Le raisonnement et les arguments du cheikh Omar ne tiennent que si l'on admet les deux assertions ci-dessus … hormis le fait d'évidence que l'émir du Macina a bien fait alliance avec les païens, pour les raisons que l'on a essayé d'avancer précédemment.
En second lieu, le cheikh Omar reproche à l'émir sa duplicité à l'égard des musulmans, « quand il a accepté d'écouter avec bienveillance les païens, et agréé leur repentir sans le vérifier, au point de nous informer qu'ils s'étaient [effectivement] repentis, ( … ) alors que c'était une fausse nouvelle qui l'a précipité dans un abîme dont il ne peut plus sortir » 54.

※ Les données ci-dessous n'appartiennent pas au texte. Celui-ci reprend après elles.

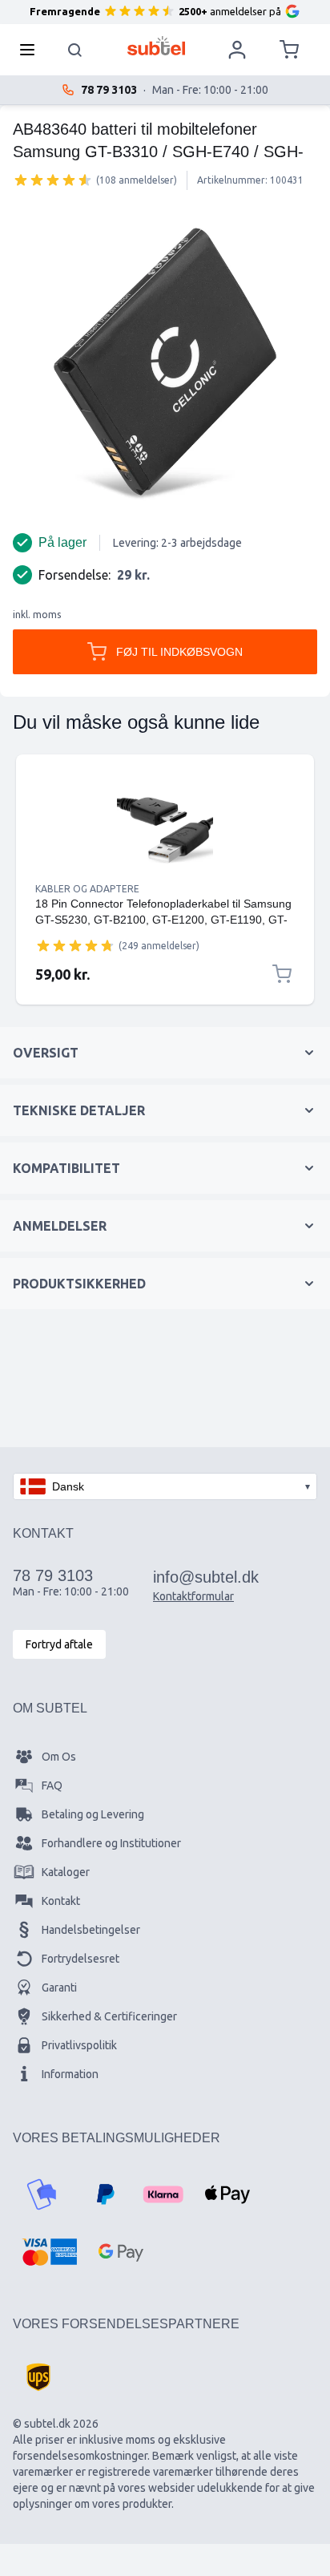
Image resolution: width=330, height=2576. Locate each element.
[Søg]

En troisième lieu, le cheikh reproche à l'émir « le fait que, par ses agissements et par son immixion dans cette affaire 55, il a attiré l'attention sur lui, en préférant l'épanouissement du Paganisme à celui de l'Islam, et en choisissant d'aider les païens contre les musulmans, en raison de ce qu'il obtenait des mains des premiers, en fait de vanités de ce monde précaire et périssable, en s'abaissant devant eux et en s'humiliant. Il a ainsi vendu sa religion et sa vie d'ici-bas aux païens, et cela ne lui a servi en rien ». Ici, le grief est plus précis. Al-hâjj Omar ne pardonne pas à l'émir l'hégémonie que ce dernier avait perpétuée, après ses aïeuls, sur Tombouctou et sur le Ségou et même sur une partie du Karta. Que l'émir ait agi, en l'occurrence, en chef d'Etat avisé et qu'il ait tenté de concilier sa solidarité ethnique avec les impératifs de l'islamisation, surtout devant les réticences et les menaces de Tombouctou, et en dernier lieu d'Al-hâjj Omar, ce dernier n'en a cure: son seul critère de jugement, c'est l'alliance faite avec les païens ; son seul but, c'est le jihâd pour éliminer le Paganisme au profit de l'Islam.

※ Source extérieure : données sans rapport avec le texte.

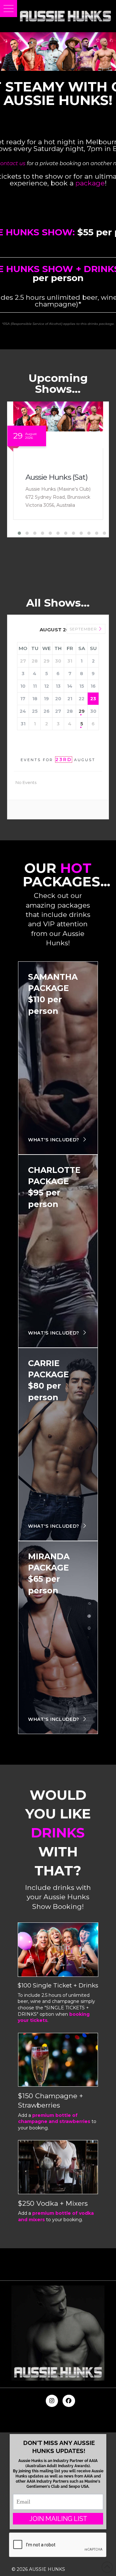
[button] (8, 8)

« En quatrième lieu, poursuit le cheikh, il y a le fait qu'il se soit emparé des biens du Ségou, après la chute de Jabul et celle de Waytâl, et après notre entrée à Sansandin, alors qu'il savait que cela lui était défendu par le Livre, par la Sunna et par le Consensus ». En effet, ajoute le cheikh, les habitants ayant été vaincus par nous, l'émir n'avait pas le droit de se saisir de quelque butin que ce fût. Seuls, en effet, les musulmans qui avaient combattu les païens avaient droit à ce butin. Or, non seulement l'émir s'en est emparé, mais il l'a fait sous deux formes: ou bien ce furent des cadeaux de corruption, destinés par les païens à se concilier l'appui de l'émir; ou bien ce furent des cadeaux d'offrande, pour le remercier de les avoir aidés contre les partisans d'Al-hâjj Omar. Dans les deux cas, c'est chose absolument condamnée par le Coran, la Sunna et le Consensus, et ces biens mal acquis étaient donc illicites pour Ahmadou b. Ahmadou, d'autant que celui-ci savait pertinemment que les païens donateurs étaient en train de succomber sous les coups des armées du Mujâhid. Mais Allah n'a pas permis que ces biens mal acquis profitassent à l'émir du Macina ou au chef du Ségou, à cause de la Parole d'Allah : « Ceux qui sont infidèles dépensent leurs biens pour écarter du Chemin d'Allah. Ils les dépenseront puis, sur eux, sera une lamentation et ensuite ils seront vaincus » 56.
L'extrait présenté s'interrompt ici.